推理小説の部屋

ひとこと書評


なんとかしなくちゃ。 青雲編/恩田陸 (文春文庫)

★★★★☆

大阪の老舗海産物問屋と東京の老舗和菓子店を父母に持つ、兄二人、姉一人を持つ四人きょうだいの末っ子・梯結子(かけはしゆいこ)。 彼女は幼少の頃から、日常に潜む「キモチワルイ」「モッタイナイ」を観察と閃きで解決してきた。 そんな彼女の幼少期から大学時代までを描いた「青雲編」。

三人称視点で書かれているかと思いきや、途中で「私」が突然出てくるので、「お前、誰やねん!」と思いましたが、 作家だったり出版社の話が出てくるところから、どうやら作者(恩田陸さん)自身らしい、とわかります。

結子が解決していくのは、ホントに小さなこと。込み合う砂場、不公平感が出てしまう誕生日会、生徒会会長選挙の応援演説、 学生新聞の広告効果の最大化、ファミレスの動線の改善、夕食の予定がバラバラの家族のために食材を無駄にしない仕組み、 潜在顧客へ最も効果的に届けるポスティング戦略、文化祭でのコラボレーション、生存者が最大となるような城の攻防戦戦略……。

語り口が面白く、結子が解決していくエピソードがいちいち面白いので、引き込まれます。 登場人物も魅力的な人が多いですね。特に、高校の先輩・歌子は、今後重要な場面で再登場するんだろうな、と期待させます。 ロジスティクスの分野で結子が革命を起こしていく姿が早く見たいですね。

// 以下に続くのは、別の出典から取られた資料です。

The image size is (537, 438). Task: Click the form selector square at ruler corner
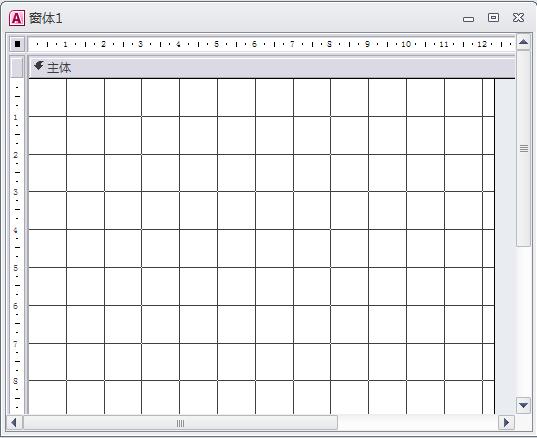click(x=17, y=44)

連載が2021年6月~2022年4月で、単行本が2022年10月、文庫版が2025年10月なので、 連載が続いていればもう続編が刊行されてても良さそうなんですが、まだ単行本は刊行されていないようですね。 ということは、最低でも3年以上は待たされるのか……。

(2026.02.20)


蝦夷大王の秘宝 お江戸三爺からくり帖/芦辺拓 (ハルキ文庫)

★★★  

葛飾北斎、曲亭馬琴、鶴屋南北、3人の卓越した「爺」が組んで、 「存在しない秘宝を、存在したことにし、さらに消え失せる」という奇跡を起こす。

芦辺拓さんらしい作品。「勧善懲悪」なベースがあるので、安心して読み進められますね。 芦辺さん、癖のある爺さん好きですよねえ。

(2026.02.15)


新しい花が咲く ぼんぼん彩句/宮部みゆき (新潮文庫)

★★★  

俳句を元にして、それにあった短編を書く、という宮部みゆきさんの新たな試み「ぼんぼん彩句」シリーズが開幕。

元々SFでもサスペンスでも時代劇でもなんでもござれな宮部さんですから、 いろんなバリエーションで見せてくれます。なかなか面白い試みでした。

(2026.02.08)


数学ガール リーマン予想/結城浩 (SBクリエイティブ)

数学ガール ポアンカレ予想/結城浩 (SBクリエイティブ)

★★★  

数学ガールシリーズ、7作目にしてついに完結。6作目「ポアンカレ予想」の感想書き忘れていたので、ここにリンクだけ貼っておきます。
(なお、「ポアンカレ予想」と「リーマン予想」、どちらも日本語では「予想」ですが、 英語だと前者は conjecture、後者は hypothesis。後者はどちらかというと「仮説」ですかね)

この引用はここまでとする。